Return the line containing "The height and width of the screenshot is (826, 1417)." and every line beneath it through the end of the entries below, unchanged. Pictures stay out.

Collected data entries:
•••••
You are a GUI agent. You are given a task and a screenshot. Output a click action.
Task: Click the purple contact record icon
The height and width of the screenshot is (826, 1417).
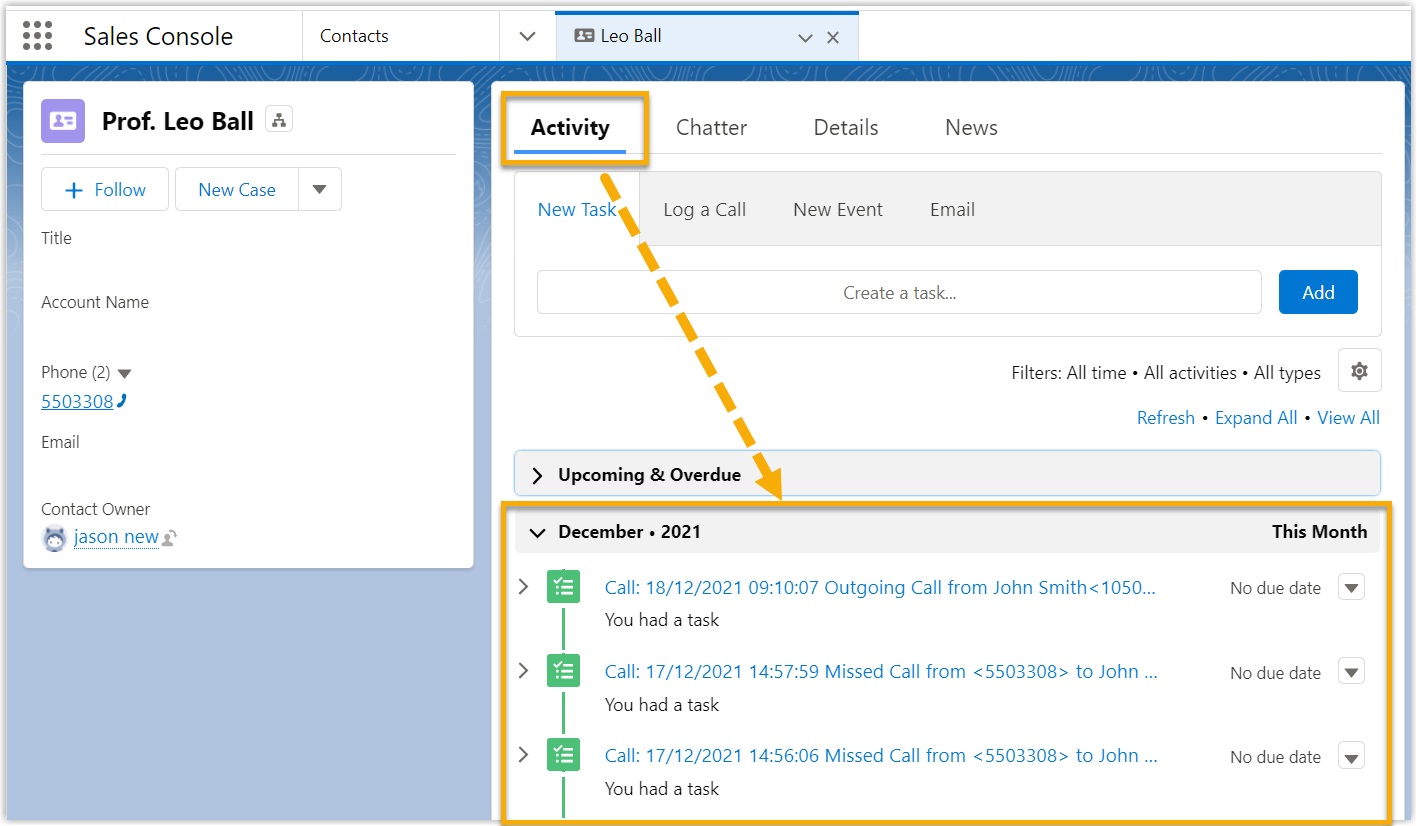point(63,121)
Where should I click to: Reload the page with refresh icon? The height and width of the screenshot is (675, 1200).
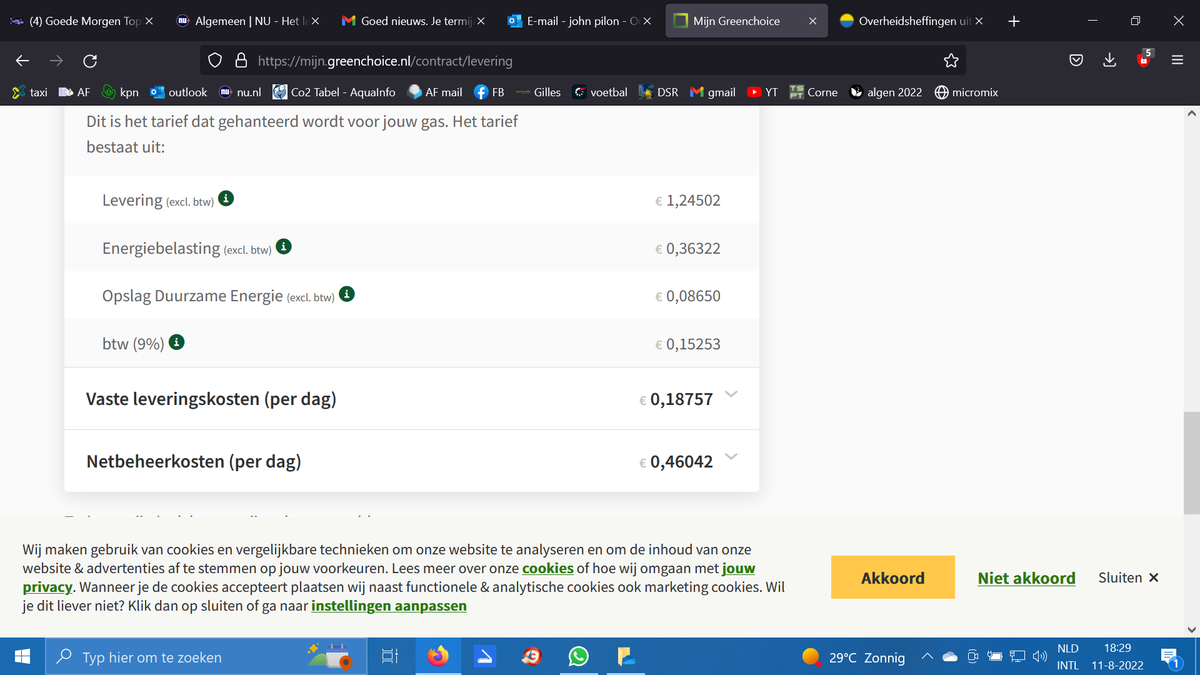(x=89, y=61)
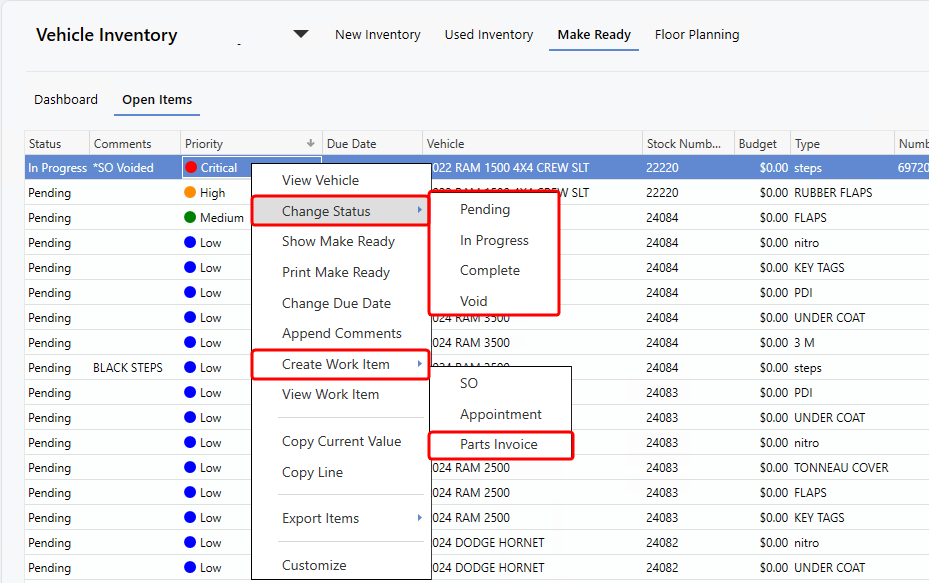Select Parts Invoice from submenu
Viewport: 929px width, 583px height.
pyautogui.click(x=499, y=444)
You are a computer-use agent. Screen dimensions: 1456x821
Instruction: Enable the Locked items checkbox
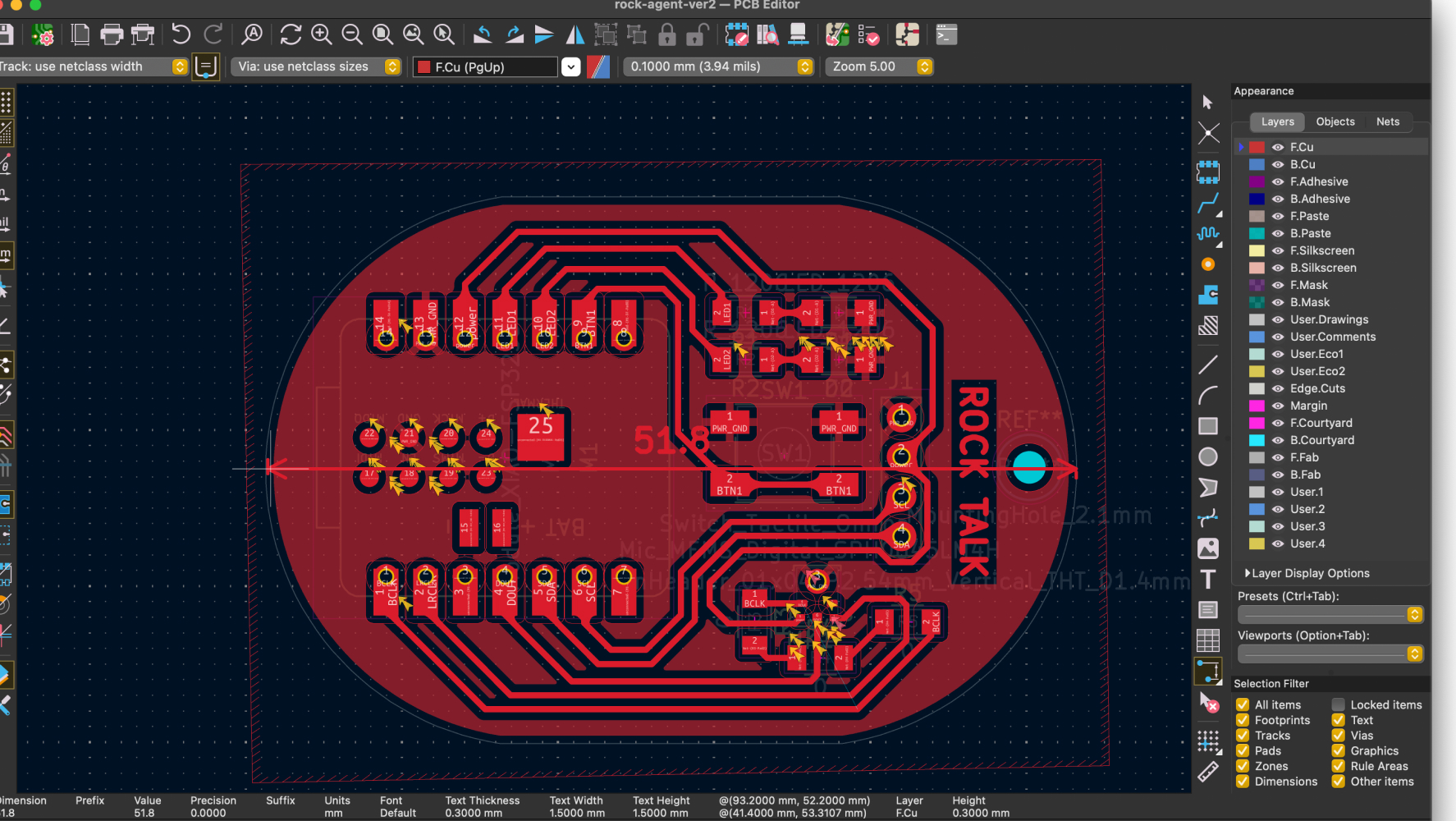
•••••
■ Output of the exercise:
The height and width of the screenshot is (826, 1417).
point(63,121)
Where should I click to: Reload the page with refresh icon? The height and width of the screenshot is (675, 1200).
(x=89, y=61)
Select Parts Invoice from submenu
Viewport: 929px width, 583px height.
pyautogui.click(x=499, y=444)
You are a computer-use agent. Screen dimensions: 1456x821
Instruction: Enable the Locked items checkbox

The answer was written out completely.